1) "Until you click on the menu, you have very little idea what's on it" Unless you keep the ribbon open all the time (in which case you're wasting a lot of screen space because of those icons), you can't see what's in them. And even when you do open a ribbon, you *still* can't see into half (my guestimate) the icons, specifically those icons that have a bunch of choices inside them. Take the Paste icon for instance; it has several sub-commands, but you can't see them without opening that icon.

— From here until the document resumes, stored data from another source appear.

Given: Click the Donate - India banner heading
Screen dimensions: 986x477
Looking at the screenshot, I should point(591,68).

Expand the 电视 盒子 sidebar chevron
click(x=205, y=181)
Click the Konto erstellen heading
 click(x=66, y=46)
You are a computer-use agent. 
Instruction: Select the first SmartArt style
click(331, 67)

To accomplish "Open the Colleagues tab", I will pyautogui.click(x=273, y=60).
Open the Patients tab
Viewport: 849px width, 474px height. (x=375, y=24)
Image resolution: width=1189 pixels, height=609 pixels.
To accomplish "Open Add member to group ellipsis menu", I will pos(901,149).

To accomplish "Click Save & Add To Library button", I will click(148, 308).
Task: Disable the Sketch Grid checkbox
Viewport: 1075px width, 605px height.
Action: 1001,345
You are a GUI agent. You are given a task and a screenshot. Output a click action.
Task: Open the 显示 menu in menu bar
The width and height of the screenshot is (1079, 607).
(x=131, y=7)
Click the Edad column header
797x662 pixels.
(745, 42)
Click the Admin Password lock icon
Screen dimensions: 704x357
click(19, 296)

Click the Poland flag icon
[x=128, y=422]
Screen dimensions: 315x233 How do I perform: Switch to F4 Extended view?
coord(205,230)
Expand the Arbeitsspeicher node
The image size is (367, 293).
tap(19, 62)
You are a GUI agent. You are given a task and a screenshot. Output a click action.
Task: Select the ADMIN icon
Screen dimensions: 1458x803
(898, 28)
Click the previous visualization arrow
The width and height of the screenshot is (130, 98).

2) "if there's no icons, and you haven't memorized positions, then you have to read through every option to find the one you're looking for" Well yes, that's a skill I learned in first grade. What's wrong with that? I have to do the same thing with the icons in the ribbon, because interpreting an icon is pure guesswork. (Unless you're an ancient Egyptian, in which case maybe you're used to memorizing hieroglyphs.) In short, you have to memorize positions on the ribbon, or find the text under each icon (which is much harder than simply finding the text in a menu).
3) "made worse by the fact that functions are very often not located on the menu you would expect": Where is the "insert row" command in Excel? It's under the "Insert" tab, right? Wrong! As I found out when I needed to insert a row in Excel the other day. I find very little logic to the layout of commands in the ribbon.
4) "menus are named such that *none* of them would lead you to believe they hold the function you're looking for." Umm, yes. What's in the "Home" tab on the ribbon? Things that have to do with your house, right? Or what's the diff between the "Design" and "Layout" tabs? And then there's that all-important Mailings tab, which is perfect for 1980s-style mail merge.
And don't even get me started on the Files tab, which teleports you into an alternative universe where you're not allowed to see what you're writing.
I do not call the ribbon (under any name) menu (Score:1)
Just my 2 cents
Why perople don't update (Score:2)
Ditto ribbons. I've been using them for several years now, still don't like them, much prefer the older way of doing things.
LibreOffice does what I need it to do, as they're changing the UI again I doubt I'll ever update it again.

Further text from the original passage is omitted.